Prompt »
Return the records below word for word.

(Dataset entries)
——

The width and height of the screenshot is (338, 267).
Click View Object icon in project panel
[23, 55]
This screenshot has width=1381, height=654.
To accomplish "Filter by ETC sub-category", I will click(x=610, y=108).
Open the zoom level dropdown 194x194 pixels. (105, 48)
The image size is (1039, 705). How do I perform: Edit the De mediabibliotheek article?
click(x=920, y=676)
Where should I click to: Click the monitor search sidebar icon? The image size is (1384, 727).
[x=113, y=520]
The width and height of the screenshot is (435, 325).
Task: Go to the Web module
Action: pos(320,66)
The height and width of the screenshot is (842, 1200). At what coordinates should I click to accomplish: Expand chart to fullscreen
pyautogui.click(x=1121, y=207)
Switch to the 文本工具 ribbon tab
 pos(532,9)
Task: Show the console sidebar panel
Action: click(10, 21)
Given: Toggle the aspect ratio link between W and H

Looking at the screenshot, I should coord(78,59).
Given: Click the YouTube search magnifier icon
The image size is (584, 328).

——

Exercise result »
The width and height of the screenshot is (338, 267).
Click View Object icon in project panel
[23, 55]
This screenshot has width=1381, height=654.
To accomplish "Filter by ETC sub-category", I will click(x=610, y=108).
Open the zoom level dropdown 194x194 pixels. (105, 48)
The image size is (1039, 705). How do I perform: Edit the De mediabibliotheek article?
click(x=920, y=676)
Where should I click to: Click the monitor search sidebar icon? The image size is (1384, 727).
[x=113, y=520]
The width and height of the screenshot is (435, 325).
Task: Go to the Web module
Action: pos(320,66)
The height and width of the screenshot is (842, 1200). At what coordinates should I click to accomplish: Expand chart to fullscreen
pyautogui.click(x=1121, y=207)
Switch to the 文本工具 ribbon tab
 pos(532,9)
Task: Show the console sidebar panel
Action: click(10, 21)
Given: Toggle the aspect ratio link between W and H

Looking at the screenshot, I should coord(78,59).
Given: Click the YouTube search magnifier icon
The image size is (584, 328).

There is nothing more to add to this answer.